In 1998, Ruch began on Thorns‘ debut album — with a recording line-up that eventually included Mayhem’s Hellhammer on drums and vocals by Aldrahn of Dødheimsgard and Satyr of Satyricon, who also helped produce it. In 1999, Thorns released a split with Emperor, in which each band covered some of the other band’s older songs. The album was completed in 2001 and was released on Satyr’s label Moonfog Productions.

That self-titled album is the piece of Thorns’ music I’ve installed below. It’s also the last Thorns album, although poking around the web furnishes reports that Ruch has been working on a new album for years, with collaborators who include Aldrahn (vocals), Jon Wesseltoft (bass), guitarist Christian Broholt, and drummer Kenneth Kapstad.

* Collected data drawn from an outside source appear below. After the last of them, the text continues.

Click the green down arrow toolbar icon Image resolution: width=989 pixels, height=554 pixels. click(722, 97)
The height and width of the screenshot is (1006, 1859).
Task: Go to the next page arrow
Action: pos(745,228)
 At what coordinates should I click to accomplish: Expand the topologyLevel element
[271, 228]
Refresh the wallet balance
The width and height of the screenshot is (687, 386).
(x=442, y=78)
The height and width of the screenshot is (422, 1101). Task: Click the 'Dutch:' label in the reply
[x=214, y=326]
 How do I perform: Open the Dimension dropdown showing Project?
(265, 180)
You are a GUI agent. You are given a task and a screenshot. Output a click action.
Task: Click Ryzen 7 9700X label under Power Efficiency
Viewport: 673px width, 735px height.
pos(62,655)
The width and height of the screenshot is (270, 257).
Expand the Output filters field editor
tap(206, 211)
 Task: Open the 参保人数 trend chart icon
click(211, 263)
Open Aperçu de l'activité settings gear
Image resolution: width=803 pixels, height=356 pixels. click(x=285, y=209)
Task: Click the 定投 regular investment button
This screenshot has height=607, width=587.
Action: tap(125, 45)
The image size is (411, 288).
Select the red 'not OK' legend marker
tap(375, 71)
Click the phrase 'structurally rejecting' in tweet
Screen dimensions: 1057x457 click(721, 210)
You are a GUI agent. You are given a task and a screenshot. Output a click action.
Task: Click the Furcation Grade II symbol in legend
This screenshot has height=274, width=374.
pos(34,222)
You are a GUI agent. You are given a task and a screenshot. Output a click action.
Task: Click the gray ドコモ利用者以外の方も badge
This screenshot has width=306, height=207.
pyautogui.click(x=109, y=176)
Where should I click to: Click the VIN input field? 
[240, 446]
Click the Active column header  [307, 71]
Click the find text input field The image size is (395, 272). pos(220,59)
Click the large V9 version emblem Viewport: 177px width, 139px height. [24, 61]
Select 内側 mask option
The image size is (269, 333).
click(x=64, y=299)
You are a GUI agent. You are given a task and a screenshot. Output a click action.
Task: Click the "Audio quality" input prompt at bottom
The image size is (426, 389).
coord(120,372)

DECIBEL magazine named the self-titled Thorns full-length one of the top 100 albums of our current millennium’s first decade. It was reissued by Peaceville in 2011, which led to a fresh round of praise by reviewers. If you look at the Metal-Archives page for the album, you’ll find 9 articulate reviews — and 8 of those rank it from 92% to 99% (the ninth one giving it 88%). Reviewers have praised it as “revolutionary”, “a timeless winner”, “a masterclass in riff-writing and atmosphere”, a representation of “futuristic industrial hell”, “a complete synthesis of electronica and black metal”, with riffs that “are wild, strange, and fiercely freezing”.

Thorns is yet another example of a subject for this series that I’ve discovered very late, in the seemingly endless quest to discover what I missed while listening to much less interesting and less challenging music when it was first released. I guess the album must have its detractors, because what metal album doesn’t? But I’m in the camp of people who have been left wide-eyed in wonder at what Snorre and his allies have wrought.

And with that, I’ll let you explore (or re-discover) this strange and compelling album.

 

  5 Responses to “THE REARVIEW MIRROR (THORNS)”

  1. Yup, an absolute classic.

  2. Those stacked chords are so satisfying and heavy. Brilliant album.

  3. Ive heard the name plenty of times but never followed through with checking out why everyone was praising this.l album. Now i have no excuse because its right in front of me and right off the bat, i can see why it holds the status it does.

  4. Nice to hear this album again. It’s been a while.
    It should be mentioned that a 2007 compilation, named Stigma Diabolicum (after that first constellation), excavates the dark, early 90s past. Hear some old Thorns in this playlist.

  5. Love this album. Also, that split with Emperor, that was incredibly awesome as well.